Assim, em pleno tropicalismo, movimento do qual participei com arranjos, trouxemos a obra ao contexto daquela verdadeira Broadway paulista e "Berliner Ensemble sessentista".

E quando os poetas concretistas Augusto e Haroldo de Campos e Décio Pignatari, ressuscitaram a obra de Oswald de Andrade, o Teatro Oficina e Zé Celso com "O Rei da Vela", fizeram explodir e multiplicar as ideias contidas num livro de uma única edição e já quase esquecido nos anos posteriores à revolução cultural de 1922.

A explosão de ideias que o tropicalismo trazia à música brasileira, que misturava o fino e o cafona, a vanguarda e a retaguarda, a poesia do Cuíca de Santo Amaro e a poesia concreta, o canto e o grito, o som e o apito, o político e o intimista, o social e o sentimental, o berimbau e o teremim, o portunhol e o latim, estavam presentes em dimensões, contexto, ousadia e dignidade cultural semelhantes ao que o Oficina e a trupe de Zé Celso realizavam na rua Jaceguai.

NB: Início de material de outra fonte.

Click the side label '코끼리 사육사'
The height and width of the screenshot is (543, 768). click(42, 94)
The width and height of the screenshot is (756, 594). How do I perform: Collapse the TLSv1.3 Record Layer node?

Vi nascer o furacão Zé Celso/Oficina em setembro de 1960 quando ele, juntamente com Augusto Boal, traduziram e encenaram uma obra-prima de Jean-Paul Sartre, "A Engrenagem", para a qual escrevi a música.

Jorge Amado trouxera Sartre ao Brasil e ele fez questão de assistir à encenação. Naquele momento se superava de alguma forma a fase brilhante e revolucionária do Teatro Brasileiro de Comédia, o TBC, que nos trouxe obras-primas da cultura universal, deixando para trás em parte um teatro quase de vaudeville anterior de nossa dramaturgia.

O Arena partia para um teatro crítico e de conteúdo mais político-social —com Gianfrancesco Guarnieri e Boal— e Zé Celso compreenderia, "avant la lettre", o que seria o deslumbramento dos anos de 1960, semelhantes aos "roaring twenties", nas artes e na cultura popular mundial.

A nossa encenação da obra de Sartre, apesar da seriedade e denso conteúdo político e crítico do texto, possuía a provocação dramatúrgica de cada partícula do texto, algo que deixou o filosofo francês encantado e o levou a participar diariamente de debates com a intelectualidade paulista.

Sartre voltou à França soltando elogios por todos os lados —inclusive à minha música— passando assim um atestado de que, toda a seriedade pode ser tratada com alegorias e dignidade, com deslumbramento, mas sem o acréscimo de pirotecnias gratuitas e prejudiciais ao sentido do texto abordado.

E isso deu certo. Grande parte das artes brasileiras passou a ser outra após a implantação da Uzyna Uzona de José Celso Martinez Corrêa no Bexiga paulista.